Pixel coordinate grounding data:
· · · · ·
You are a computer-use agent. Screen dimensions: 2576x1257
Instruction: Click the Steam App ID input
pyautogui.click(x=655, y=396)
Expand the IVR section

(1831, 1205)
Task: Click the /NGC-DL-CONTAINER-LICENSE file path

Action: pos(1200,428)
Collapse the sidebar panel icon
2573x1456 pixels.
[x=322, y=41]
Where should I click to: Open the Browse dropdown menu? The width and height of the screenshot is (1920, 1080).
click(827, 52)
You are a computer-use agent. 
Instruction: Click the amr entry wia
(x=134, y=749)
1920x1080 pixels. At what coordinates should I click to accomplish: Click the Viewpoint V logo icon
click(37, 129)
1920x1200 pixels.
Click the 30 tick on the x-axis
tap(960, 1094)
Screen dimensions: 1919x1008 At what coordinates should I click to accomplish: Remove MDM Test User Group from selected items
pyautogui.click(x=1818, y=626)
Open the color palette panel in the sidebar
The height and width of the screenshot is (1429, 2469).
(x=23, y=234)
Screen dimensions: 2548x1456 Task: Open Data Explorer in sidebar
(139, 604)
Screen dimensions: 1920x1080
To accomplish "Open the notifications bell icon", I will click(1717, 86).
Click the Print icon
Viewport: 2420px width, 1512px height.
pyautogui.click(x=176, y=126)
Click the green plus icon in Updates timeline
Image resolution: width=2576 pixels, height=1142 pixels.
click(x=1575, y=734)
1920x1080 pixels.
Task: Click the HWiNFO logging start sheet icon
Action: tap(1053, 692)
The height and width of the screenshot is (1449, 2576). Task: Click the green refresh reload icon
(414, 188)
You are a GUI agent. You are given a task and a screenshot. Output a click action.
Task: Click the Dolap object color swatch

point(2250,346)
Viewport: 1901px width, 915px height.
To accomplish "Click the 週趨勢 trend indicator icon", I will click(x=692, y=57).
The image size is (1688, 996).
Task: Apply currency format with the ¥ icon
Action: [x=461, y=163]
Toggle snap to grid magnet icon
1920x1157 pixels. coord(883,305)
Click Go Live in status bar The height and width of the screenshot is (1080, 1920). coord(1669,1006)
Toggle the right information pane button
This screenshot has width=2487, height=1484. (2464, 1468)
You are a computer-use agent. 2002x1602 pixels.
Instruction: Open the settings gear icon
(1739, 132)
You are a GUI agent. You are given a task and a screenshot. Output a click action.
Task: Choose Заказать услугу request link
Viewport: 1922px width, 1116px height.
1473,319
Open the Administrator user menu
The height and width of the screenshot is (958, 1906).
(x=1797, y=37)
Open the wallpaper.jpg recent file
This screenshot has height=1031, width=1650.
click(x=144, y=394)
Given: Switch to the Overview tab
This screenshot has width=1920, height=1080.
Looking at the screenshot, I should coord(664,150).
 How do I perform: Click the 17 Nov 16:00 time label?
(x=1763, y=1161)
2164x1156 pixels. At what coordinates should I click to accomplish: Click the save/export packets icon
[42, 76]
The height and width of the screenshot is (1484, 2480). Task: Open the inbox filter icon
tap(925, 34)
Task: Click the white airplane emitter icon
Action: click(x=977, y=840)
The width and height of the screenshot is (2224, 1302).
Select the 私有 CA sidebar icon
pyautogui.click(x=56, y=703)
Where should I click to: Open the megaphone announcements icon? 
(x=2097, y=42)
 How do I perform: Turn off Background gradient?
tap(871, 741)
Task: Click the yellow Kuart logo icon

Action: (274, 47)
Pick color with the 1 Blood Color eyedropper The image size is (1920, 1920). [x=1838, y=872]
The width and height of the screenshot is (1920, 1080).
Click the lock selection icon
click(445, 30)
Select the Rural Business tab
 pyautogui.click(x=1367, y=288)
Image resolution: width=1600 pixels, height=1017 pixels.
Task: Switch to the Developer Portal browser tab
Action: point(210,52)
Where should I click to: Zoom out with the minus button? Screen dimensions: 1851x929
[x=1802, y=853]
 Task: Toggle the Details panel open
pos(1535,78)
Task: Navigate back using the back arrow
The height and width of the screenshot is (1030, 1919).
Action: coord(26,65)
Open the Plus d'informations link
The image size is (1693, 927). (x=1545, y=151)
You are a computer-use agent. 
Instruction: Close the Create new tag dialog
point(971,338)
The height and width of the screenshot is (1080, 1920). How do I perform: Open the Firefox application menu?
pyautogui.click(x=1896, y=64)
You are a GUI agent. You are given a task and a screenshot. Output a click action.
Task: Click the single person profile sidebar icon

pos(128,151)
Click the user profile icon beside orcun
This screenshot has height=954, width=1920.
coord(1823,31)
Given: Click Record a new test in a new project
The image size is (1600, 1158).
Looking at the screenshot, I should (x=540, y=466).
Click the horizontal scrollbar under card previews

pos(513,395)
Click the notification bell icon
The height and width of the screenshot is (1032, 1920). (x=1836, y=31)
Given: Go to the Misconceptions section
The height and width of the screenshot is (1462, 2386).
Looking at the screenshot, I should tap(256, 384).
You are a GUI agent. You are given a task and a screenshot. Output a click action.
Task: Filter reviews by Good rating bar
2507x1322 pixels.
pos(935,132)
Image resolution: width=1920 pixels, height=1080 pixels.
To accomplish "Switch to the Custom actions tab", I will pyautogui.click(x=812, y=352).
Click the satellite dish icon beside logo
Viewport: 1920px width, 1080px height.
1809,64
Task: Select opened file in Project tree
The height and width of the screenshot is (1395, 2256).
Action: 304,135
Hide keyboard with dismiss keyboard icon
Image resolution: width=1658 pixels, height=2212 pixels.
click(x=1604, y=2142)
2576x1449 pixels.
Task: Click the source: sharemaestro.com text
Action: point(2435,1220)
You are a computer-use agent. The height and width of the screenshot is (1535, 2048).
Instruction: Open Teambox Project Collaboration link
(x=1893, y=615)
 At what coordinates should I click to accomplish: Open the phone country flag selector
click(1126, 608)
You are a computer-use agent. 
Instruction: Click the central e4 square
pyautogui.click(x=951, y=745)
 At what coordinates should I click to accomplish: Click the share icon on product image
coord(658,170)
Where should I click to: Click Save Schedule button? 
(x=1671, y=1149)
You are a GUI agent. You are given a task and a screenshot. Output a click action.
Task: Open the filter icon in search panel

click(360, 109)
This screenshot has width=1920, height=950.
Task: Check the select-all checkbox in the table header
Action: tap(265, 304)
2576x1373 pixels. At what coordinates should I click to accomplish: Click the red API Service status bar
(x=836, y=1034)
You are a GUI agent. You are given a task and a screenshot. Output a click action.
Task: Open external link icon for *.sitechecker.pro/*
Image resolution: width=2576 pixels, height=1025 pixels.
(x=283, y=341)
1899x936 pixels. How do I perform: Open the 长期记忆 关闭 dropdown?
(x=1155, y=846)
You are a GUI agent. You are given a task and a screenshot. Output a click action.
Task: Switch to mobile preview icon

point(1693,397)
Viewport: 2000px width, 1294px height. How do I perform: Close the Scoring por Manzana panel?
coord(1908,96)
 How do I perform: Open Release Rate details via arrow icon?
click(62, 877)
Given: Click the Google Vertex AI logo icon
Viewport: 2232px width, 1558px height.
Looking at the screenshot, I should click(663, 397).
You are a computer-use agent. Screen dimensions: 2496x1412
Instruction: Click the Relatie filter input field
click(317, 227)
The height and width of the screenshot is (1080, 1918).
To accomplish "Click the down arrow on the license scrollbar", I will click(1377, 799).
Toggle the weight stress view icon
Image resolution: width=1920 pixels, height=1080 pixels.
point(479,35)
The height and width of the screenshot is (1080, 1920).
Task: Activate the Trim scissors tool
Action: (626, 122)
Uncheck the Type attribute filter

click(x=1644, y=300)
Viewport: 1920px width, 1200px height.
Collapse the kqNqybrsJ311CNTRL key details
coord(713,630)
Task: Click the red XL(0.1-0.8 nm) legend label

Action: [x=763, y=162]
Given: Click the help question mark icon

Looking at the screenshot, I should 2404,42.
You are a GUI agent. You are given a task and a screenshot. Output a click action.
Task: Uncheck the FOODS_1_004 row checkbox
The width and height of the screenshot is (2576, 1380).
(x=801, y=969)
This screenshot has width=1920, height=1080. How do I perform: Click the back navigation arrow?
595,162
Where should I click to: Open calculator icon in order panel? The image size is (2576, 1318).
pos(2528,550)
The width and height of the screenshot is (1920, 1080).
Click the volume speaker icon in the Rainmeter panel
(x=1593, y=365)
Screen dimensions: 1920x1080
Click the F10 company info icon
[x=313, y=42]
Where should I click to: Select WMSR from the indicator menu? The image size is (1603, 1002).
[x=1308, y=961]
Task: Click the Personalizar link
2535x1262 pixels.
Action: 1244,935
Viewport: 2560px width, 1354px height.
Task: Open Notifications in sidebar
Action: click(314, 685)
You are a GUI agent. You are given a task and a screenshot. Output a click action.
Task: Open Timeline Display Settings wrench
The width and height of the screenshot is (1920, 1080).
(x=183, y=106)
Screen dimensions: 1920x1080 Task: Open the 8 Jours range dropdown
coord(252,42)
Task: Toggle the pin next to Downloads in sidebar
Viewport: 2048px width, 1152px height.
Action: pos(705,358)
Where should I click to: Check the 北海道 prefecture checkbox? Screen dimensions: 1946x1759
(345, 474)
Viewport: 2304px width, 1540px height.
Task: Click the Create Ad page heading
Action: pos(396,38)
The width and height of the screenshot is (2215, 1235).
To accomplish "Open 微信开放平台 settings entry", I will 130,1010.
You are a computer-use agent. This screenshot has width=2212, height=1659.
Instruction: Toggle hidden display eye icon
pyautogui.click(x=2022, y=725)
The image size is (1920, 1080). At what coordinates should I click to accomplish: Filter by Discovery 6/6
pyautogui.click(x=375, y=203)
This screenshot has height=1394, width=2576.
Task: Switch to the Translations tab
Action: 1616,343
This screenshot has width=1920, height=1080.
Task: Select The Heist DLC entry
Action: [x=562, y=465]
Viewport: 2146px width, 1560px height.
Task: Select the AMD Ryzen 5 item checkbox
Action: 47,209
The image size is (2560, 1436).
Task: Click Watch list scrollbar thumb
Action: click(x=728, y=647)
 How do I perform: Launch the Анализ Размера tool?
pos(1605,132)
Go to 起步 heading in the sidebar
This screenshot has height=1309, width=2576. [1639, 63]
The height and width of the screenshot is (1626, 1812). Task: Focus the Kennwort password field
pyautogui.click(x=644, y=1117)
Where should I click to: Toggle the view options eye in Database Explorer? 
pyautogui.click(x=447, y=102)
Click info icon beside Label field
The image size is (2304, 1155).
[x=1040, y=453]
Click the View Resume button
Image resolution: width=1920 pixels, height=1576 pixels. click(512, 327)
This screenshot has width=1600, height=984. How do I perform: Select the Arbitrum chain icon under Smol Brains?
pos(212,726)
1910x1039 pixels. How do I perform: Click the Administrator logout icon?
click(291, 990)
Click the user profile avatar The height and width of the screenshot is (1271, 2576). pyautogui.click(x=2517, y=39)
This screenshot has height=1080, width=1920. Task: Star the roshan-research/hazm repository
· · · · ·
■ **Your task**:
Retype every line up to and including the one that contains "Viewport: 1901px width, 915px height.", beginning at the first line of the records, with no edits.

■ **Task solution**:
You are a computer-use agent. Screen dimensions: 2576x1257
Instruction: Click the Steam App ID input
pyautogui.click(x=655, y=396)
Expand the IVR section

(1831, 1205)
Task: Click the /NGC-DL-CONTAINER-LICENSE file path

Action: pos(1200,428)
Collapse the sidebar panel icon
2573x1456 pixels.
[x=322, y=41]
Where should I click to: Open the Browse dropdown menu? The width and height of the screenshot is (1920, 1080).
click(827, 52)
You are a computer-use agent. 
Instruction: Click the amr entry wia
(x=134, y=749)
1920x1080 pixels. At what coordinates should I click to accomplish: Click the Viewpoint V logo icon
click(37, 129)
1920x1200 pixels.
Click the 30 tick on the x-axis
tap(960, 1094)
Screen dimensions: 1919x1008 At what coordinates should I click to accomplish: Remove MDM Test User Group from selected items
pyautogui.click(x=1818, y=626)
Open the color palette panel in the sidebar
The height and width of the screenshot is (1429, 2469).
(x=23, y=234)
Screen dimensions: 2548x1456 Task: Open Data Explorer in sidebar
(139, 604)
Screen dimensions: 1920x1080
To accomplish "Open the notifications bell icon", I will click(1717, 86).
Click the Print icon
Viewport: 2420px width, 1512px height.
pyautogui.click(x=176, y=126)
Click the green plus icon in Updates timeline
Image resolution: width=2576 pixels, height=1142 pixels.
click(x=1575, y=734)
1920x1080 pixels.
Task: Click the HWiNFO logging start sheet icon
Action: tap(1053, 692)
The height and width of the screenshot is (1449, 2576). Task: Click the green refresh reload icon
(414, 188)
You are a GUI agent. You are given a task and a screenshot. Output a click action.
Task: Click the Dolap object color swatch

point(2250,346)
Viewport: 1901px width, 915px height.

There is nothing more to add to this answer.